Reputation: 2099
I'm doing something among the lines of:
conn_string = "postgresql+pg8000://%s:%s@%s:%d/%s" % (db_user, db_pass, host, port, schema)
conn = sqlalchemy.engine.create_engine(conn_string,execution_options={'autocommit':True},encoding='utf-8',isolation_level="AUTOCOMMIT")
rows = cur.execute(sql_query)
To run queries on a Redshift cluster. Lately, I've been doing maintenance tasks such as running vacuum reindex
on large tables that get truncated and reloaded every day.
The problem is that that command above takes around 7 minutes for a particular table (the table is huge, 60 million rows across 15 columns) and when I run it using the method above it just never finishes and hangs. I can see in the cluster dashboard in AWS that parts of the vacuum command are being run for about 5 minutes and then it just stops. No python errors, no errors on the cluster, no nothing.
My guess is that the connection is lost during the command. So, how do I prove my theory? Anybody else with the issue? What do I change the connection string to keep it alive longer?
Upvotes: 9
Views: 3042
Reputation: 149813
It's a common issue, when you are behind a NAT proxy or a firewall, to be disconnected due to network inactivity (such as waiting for a long-running query). Because of the physical limits of NAT proxies or firewalls, they can only keep a finite number of connections in their memory. The most common and logical policy is to keep newest connections and to discard old/inactive connections first.
A general solution to this problem is to use TCP keepalive packets to trick intermediate hosts to not close the connection. psycopg2
allows to pass keepalive parameters for a connection to libpq
, so you could add them to the connect_args
dict for create_engine()
, e.g.:
conn = sqlalchemy.engine.create_engine(
conn_string,
connect_args={
"keepalives": 1, # enable TCP keepalives
"keepalives_idle": 30, # inactivity seconds
"keepalives_interval": 5, # retransmission interval
"keepalives_count": 5 # max number of keepalives to transmit
},
)
Upvotes: 1
Reputation: 643
It's most likely not a connection drop issue. To confirm this , try pushing a few million rows into a dummy table (something which takes more than 5 minutes) and see if the statement fails. Once a query has been submitted to redshift , regardless of your connection string shutting the query executes in the background.

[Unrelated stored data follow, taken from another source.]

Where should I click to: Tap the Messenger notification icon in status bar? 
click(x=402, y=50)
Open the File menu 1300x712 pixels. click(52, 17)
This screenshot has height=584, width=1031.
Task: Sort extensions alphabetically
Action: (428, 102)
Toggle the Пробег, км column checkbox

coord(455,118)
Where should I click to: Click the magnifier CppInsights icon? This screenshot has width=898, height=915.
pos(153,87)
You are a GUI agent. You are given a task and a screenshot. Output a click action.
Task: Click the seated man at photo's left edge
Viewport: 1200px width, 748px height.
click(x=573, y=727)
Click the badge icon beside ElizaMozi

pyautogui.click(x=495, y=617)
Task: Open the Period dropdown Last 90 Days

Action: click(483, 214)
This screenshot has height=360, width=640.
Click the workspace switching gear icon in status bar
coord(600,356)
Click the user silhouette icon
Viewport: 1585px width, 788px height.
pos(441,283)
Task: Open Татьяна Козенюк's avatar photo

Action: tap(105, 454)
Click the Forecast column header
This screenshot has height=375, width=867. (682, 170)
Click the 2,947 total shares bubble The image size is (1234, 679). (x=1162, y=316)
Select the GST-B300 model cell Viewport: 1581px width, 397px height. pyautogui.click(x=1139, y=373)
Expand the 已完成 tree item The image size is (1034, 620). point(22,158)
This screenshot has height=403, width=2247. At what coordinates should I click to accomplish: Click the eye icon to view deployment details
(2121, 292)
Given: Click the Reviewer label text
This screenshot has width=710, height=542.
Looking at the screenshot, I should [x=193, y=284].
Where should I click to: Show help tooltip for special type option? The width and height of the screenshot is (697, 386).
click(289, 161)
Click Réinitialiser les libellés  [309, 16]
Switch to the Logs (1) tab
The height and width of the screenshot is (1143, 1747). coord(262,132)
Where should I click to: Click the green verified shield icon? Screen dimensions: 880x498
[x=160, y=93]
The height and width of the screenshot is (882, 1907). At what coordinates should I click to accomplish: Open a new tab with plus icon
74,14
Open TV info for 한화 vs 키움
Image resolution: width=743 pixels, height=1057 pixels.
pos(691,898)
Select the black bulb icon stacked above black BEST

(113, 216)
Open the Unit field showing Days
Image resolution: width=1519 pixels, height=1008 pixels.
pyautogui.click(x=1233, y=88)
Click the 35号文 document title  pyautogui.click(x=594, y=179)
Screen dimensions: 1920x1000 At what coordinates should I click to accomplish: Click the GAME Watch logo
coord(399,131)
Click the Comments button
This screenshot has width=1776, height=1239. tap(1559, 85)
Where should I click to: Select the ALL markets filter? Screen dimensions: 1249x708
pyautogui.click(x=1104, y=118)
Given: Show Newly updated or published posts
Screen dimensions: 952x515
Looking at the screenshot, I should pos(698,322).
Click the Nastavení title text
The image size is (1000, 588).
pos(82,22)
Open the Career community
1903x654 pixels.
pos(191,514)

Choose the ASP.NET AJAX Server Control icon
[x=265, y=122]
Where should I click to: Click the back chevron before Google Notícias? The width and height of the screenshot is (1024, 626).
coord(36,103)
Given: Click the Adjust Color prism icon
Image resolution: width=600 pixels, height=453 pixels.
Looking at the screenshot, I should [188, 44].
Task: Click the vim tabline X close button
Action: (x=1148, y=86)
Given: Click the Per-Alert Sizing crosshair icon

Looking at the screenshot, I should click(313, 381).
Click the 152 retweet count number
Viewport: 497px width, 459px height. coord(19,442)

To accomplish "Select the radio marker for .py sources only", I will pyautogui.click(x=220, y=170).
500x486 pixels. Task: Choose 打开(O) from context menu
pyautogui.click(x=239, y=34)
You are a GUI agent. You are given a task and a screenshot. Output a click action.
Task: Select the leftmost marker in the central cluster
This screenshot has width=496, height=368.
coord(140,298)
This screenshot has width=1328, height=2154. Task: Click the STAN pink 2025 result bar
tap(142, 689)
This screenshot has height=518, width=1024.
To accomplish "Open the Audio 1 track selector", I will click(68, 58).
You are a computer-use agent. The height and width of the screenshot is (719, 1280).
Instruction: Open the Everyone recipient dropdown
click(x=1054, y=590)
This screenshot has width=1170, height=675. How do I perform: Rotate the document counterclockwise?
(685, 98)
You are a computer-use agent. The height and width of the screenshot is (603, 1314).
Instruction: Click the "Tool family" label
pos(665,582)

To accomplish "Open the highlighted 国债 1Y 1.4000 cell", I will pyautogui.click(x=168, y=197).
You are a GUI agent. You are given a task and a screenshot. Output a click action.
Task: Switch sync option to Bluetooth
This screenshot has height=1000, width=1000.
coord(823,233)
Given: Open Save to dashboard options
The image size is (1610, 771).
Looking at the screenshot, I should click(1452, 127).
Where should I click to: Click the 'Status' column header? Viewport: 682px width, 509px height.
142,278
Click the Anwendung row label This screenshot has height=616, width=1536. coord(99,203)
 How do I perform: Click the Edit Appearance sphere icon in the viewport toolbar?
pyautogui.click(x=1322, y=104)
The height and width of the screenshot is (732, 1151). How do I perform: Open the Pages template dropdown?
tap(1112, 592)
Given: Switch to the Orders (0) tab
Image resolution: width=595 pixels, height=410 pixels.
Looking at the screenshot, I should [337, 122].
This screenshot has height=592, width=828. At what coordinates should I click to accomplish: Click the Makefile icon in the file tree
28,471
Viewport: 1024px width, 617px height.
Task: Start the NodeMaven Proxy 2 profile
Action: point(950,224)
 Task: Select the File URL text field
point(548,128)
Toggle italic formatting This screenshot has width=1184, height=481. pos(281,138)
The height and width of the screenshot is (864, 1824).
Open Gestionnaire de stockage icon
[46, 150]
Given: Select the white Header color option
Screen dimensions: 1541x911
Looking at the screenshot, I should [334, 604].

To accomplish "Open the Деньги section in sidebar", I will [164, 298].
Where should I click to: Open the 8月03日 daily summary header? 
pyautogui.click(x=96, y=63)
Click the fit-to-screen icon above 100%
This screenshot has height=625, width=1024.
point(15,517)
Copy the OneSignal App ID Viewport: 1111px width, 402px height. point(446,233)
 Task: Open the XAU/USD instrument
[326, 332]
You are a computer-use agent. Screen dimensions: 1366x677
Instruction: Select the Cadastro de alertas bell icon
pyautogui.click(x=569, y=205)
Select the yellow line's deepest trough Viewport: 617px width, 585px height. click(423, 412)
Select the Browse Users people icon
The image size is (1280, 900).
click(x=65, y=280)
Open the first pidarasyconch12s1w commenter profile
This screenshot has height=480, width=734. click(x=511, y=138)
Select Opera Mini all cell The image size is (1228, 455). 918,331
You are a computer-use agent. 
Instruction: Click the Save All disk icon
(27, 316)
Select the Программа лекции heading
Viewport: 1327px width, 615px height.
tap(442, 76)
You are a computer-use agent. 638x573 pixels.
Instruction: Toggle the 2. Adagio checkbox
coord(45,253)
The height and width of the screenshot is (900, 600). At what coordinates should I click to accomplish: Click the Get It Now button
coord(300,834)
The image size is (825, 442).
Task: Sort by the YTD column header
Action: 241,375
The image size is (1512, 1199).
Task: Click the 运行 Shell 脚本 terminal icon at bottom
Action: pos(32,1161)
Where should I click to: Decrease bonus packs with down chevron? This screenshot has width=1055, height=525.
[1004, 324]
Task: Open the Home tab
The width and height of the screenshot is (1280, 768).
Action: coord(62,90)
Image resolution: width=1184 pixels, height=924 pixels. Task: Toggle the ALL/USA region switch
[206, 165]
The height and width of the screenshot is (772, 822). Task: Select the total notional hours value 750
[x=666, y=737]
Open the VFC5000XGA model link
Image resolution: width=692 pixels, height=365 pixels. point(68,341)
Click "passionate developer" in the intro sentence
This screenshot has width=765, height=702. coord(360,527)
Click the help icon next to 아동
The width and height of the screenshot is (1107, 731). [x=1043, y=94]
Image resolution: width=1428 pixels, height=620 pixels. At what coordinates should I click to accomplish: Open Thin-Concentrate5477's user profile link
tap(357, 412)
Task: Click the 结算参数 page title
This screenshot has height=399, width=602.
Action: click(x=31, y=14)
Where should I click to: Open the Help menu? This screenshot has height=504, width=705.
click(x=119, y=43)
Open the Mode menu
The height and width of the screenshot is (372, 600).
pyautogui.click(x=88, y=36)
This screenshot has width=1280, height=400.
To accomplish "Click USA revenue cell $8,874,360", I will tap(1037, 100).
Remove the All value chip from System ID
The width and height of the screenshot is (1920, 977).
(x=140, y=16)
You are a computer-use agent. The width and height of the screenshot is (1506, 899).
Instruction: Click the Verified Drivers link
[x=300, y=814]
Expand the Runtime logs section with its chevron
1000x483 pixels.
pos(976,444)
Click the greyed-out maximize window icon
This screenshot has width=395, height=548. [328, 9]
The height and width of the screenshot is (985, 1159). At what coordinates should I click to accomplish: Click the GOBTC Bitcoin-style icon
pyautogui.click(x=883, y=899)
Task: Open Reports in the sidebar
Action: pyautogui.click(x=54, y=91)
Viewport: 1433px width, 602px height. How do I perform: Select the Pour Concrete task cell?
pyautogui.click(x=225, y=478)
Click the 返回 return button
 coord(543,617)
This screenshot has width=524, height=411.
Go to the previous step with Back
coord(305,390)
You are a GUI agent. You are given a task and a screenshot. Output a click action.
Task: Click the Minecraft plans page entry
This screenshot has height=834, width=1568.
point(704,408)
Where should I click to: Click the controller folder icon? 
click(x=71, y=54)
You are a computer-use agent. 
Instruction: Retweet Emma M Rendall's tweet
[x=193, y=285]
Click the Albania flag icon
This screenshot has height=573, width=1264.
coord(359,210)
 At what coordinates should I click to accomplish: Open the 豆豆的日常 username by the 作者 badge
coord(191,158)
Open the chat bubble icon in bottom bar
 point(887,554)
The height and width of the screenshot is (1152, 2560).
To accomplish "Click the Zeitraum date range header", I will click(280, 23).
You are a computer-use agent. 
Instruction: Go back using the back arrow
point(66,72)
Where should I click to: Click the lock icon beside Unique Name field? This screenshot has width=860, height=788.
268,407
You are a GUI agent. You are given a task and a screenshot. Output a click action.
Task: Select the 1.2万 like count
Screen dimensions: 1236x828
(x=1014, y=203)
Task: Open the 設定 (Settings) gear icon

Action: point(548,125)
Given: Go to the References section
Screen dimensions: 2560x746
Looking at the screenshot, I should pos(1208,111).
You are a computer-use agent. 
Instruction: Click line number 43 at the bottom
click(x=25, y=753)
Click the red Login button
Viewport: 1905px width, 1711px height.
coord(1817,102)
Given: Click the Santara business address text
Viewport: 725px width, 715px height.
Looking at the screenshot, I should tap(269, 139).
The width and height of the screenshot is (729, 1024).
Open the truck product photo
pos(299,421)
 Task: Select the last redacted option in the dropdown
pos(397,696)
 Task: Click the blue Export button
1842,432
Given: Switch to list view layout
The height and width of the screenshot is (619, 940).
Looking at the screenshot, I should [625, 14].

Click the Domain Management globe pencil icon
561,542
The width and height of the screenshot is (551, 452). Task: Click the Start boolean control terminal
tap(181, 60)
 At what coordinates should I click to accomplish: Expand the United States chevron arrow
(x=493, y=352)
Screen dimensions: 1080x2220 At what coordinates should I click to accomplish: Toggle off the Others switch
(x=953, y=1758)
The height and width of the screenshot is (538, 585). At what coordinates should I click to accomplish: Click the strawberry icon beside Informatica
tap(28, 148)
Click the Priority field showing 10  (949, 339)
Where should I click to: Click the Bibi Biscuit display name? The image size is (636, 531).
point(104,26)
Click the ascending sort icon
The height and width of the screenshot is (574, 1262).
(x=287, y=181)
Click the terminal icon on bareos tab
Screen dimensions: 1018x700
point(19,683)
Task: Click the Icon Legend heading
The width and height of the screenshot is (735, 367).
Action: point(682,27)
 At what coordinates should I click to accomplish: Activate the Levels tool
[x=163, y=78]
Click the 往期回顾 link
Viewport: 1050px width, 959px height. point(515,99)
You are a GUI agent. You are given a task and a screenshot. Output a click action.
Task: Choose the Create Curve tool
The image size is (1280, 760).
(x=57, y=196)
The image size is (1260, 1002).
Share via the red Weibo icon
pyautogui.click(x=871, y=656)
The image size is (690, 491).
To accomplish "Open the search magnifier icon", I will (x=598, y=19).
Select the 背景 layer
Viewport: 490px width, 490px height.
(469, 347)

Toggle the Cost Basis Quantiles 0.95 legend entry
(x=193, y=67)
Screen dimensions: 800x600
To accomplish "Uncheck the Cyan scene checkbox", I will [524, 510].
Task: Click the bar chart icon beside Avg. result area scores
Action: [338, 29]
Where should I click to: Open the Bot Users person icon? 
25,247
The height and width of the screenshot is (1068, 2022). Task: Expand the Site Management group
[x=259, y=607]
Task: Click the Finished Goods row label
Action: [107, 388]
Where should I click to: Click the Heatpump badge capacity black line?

Now, coming to the problem itself - my guess is that you are running out of memory or disk space, can you please be more elaborate and list out your redshift setup (How many nodes of dc1/ds2) ? Also, try running some admin queries and see how much space you have left on the disk. Sometimes when the cluster is loaded to the brim a disk full error is thrown but in your case since the connection might be dropped much before the error is thrown to your python shell.